The Young Ones, 1959 years Dodge Kingsway, Tyresö 1979
My second car with a lot of repairs that's needed to be done!
I had a lot of ideas what to do with this car, I want it to be a modern low powerful Hot Rod. It already had a more modern Chrysler 318cc V8 230 hp engine connected to side pipes. This engine some people call the Big Block, because later in middle of 1960s it came a new 318cc engine which was much lighter and smaller on the outside. The automatic gearbox was an aluminum 727 Torqueflite wire controlled, it was normally used together with Mopar's big block engines.
My first plan was to replace the engine with a more powerful but older 354cc Chrysler Hemi.
I found one with chromed valve covers and a very high 12:1 compression. It was made for marine use, I'm not sure, but I think it was estimated to give 330 hp. But I couldn't find a modern gearbox that fit to it, and the one I already had didn't fit either. The 354 Hemi was from 1956 and my automatic gearbox from 1963. Chrysler changed the bolt pattern between engine and gearbox in 1959, there was adapters but very expensive in that time.

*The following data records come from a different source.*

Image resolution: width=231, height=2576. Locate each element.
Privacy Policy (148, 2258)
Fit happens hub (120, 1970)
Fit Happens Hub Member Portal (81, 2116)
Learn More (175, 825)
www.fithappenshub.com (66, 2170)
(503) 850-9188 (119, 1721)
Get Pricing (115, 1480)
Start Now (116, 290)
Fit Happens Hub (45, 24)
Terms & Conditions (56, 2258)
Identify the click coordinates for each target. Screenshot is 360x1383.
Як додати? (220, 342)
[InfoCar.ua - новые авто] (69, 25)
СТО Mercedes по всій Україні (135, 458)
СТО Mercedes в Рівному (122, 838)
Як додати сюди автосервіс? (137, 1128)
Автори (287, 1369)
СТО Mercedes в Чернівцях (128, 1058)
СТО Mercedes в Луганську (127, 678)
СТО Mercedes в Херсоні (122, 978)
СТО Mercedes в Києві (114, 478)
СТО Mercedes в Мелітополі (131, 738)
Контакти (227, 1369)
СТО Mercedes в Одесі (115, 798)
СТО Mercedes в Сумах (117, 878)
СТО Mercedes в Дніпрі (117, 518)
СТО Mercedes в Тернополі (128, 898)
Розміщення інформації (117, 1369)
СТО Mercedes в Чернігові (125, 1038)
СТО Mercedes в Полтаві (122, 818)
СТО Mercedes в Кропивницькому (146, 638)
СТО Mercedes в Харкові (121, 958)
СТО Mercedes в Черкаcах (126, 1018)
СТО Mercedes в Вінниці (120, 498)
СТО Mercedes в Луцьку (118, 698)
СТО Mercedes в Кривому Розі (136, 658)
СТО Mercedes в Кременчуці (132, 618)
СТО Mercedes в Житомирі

From beginning this car was a station wagon, some earlier owner rebuilt it to a pickup and chopped it. The roof was about 2" (5 centimeter) lower. They did it maybe like this:
I replaced the steering wheel with a small 13" Grant, it was no servo steering in this car so it was heavy to steer it ! To control the automatic gearbox Chrysler didn't use a gear shifter these years, they used push button controls instead. Similar to the ones you see here to the climate control, but on left side of the steering wheel.
I also made a new interior in red color and a black & white leopard inner roof.
A Dodge Kingsway is little bit special, it's built in Canada and are a mix of a Dodge front and a Plymouth rear, these models was sold as export cars.
Maybe it could have been assembled by ANA in Nyköping, Sweden.
I have found my Dodge in an old magazine, the Swedish Colorod which had a report from a Hot Rod show in the 1970s. In those days the car still had its large fins which looks so much better than what you see on these photos. I tried to find new fins on junkyards, but no success. The rear window was possible to lower and open.
The rear bumber I found at Lelles Bildelar (Lelle's Car Parts), it came from a 1960 Chevrolet, the four tail lights must had come from a Chevrolet too. I don't know who rebuilt this car from the beginning. The DC alternator I replaced with an AC generator from a Lincoln. An anti-roll bar was mounted in front, it did good for the road handling. I also bought new wide 14x7" and 14x8" wheels to it, chromed with baby moons hubs. The 14x8" wheels was a bit to wide to fit in the rear so I later changed them to 14x7", not on the photo here but it looked really good.
I lost my garage and then it was too complicated to start the needed restoration work on the body. After a while I lost the interest and sold it, I wanted something newer. Afterwards, it was not so wise to buy this car, but I had fun times. It runs most of the time and I could used it as a normal car. I had the car between 1977 and 1980. The car was scrapped in the 1990s, there was no value in a car that was not in the original design. But as a donator car it's more valuable, especially the chromed parts. The chromed front bumber could be more valuable than the whole car in that time today.
I just wonder how it had looked if I had finished this project. Engine replaced with a 354 Hemi, restored the fins at the rear, or even better the fins from a Plymouth of 1960 model, more chrome parts at the rear to match the front, new paint.
After this I always try to find cars that don't need that much work. My dream in future is to have a house with a big garage. Then I should build a modern Hot Rod with a 1970s car as a base. Cars of model 1976 or newer could be problems to have street legal here in Sweden if they are modified to much.